Council leader Coun Christopher Akers-Belcher said: “It could not have gone any better, to be filled to capacity.”

The extra investment comes at a time when Hartlepool is making massive inroads into its unemployment problem.

It had 2,551 people out of work in November 2014, compared to 2,648 a month earlier.

Youth unemployment has dropped from 17.2 per cent in 2012 to 8.9 per cent in September this year.

Coun Akers-Belcher said: “It is about apprenticeships and getting people into training, and supporting businesses to take on more staff.”

In August 2011, it was announced that Hartlepool had clinched a massive share of the enterprise zone planned for the Tees Valley. They were approved by the Government to be part of a zone consisting of just 12 sites.

Part of that zone was the Rivergreen Business Centre – the place within the Enterprise Zone which is attracting plenty of interest, and which is owned by Rivergreen Developments.

Back in July this year, the Hartlepool Mail told how C&A Pumps had moved into Hartlepool’s Enterprise Zone, joining the likes of Omega Plastics and Propipe.

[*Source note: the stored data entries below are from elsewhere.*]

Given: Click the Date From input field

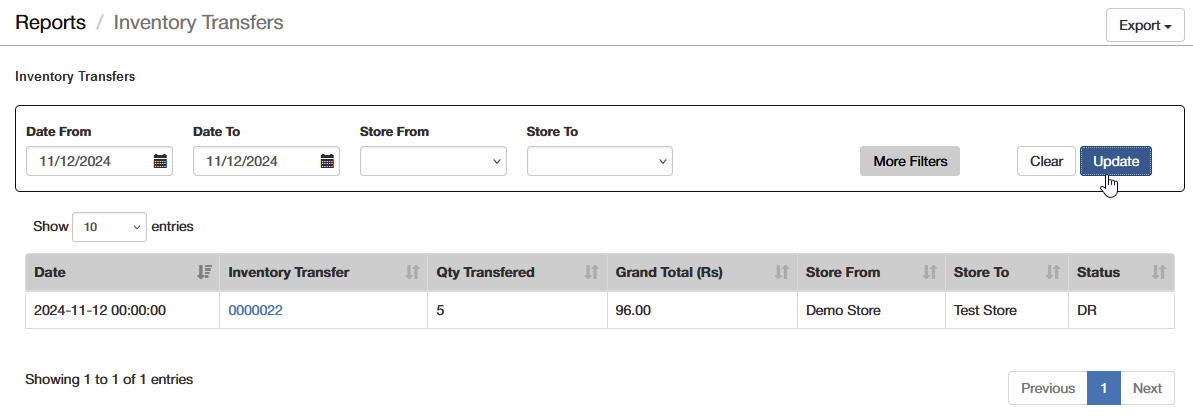Looking at the screenshot, I should [x=100, y=161].
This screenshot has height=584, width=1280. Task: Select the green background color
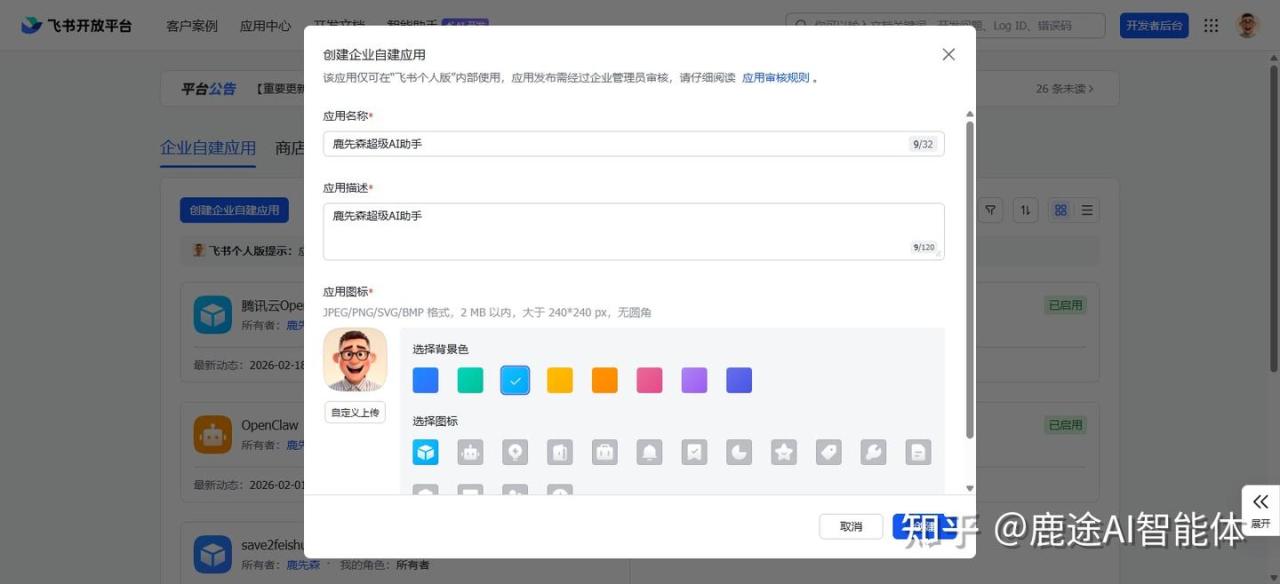click(470, 380)
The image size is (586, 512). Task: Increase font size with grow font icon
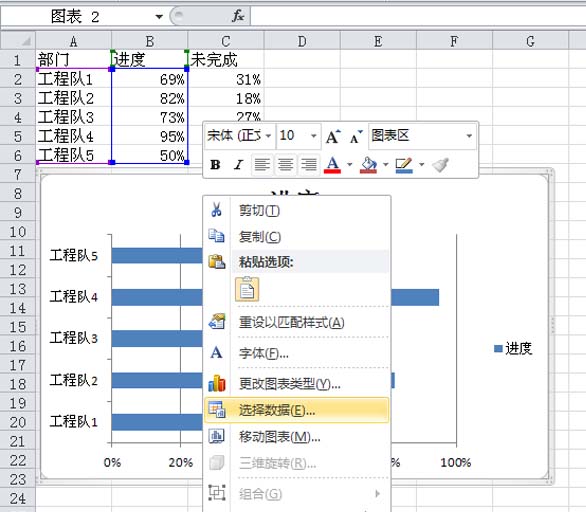333,136
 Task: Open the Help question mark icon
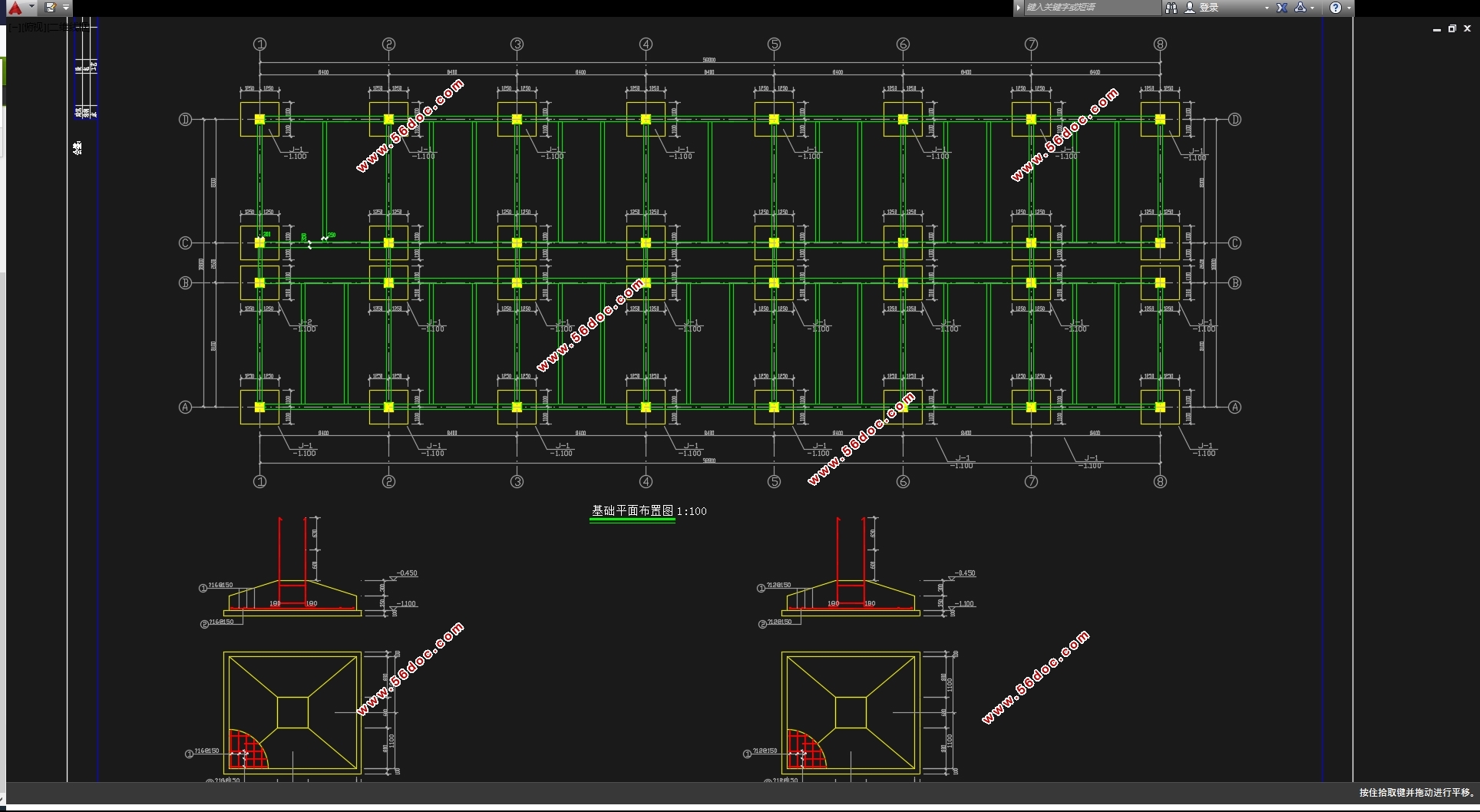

Peter Candler, managing director of Rivergreen Developments, said at the time that workshops could be built within two years to meet demand.

Today, he added: “We are in the process of completing the legals for the last remaining units and before the end of the first quarter next year we expect to have the whole place occupied.”

Mr Candler agreed that more business space could be built and said: “It is certainly something where there is a very clear intention.”

Denise Ogden, Hartlepool Borough Council’s director of regeneration and neighbourhoods, told the Mail: “We are the most successful of the enterprise zones in the Tees Valley.”

Hartlepool’s section of the Enterprise Zone also includes land at the port area of town.

It is also attracting interest and investment. The worldwide installation company McDermott has struck a deal to set up a pipe spool operation on land owned by PD Ports.

The 30-acre site port site will allow McDermott to spool long pipe stalks on to ships which are heading out to offshore oil and gas fields.

Once the site is up and running, hopefully by the new year, around 100 people are expected to be working there.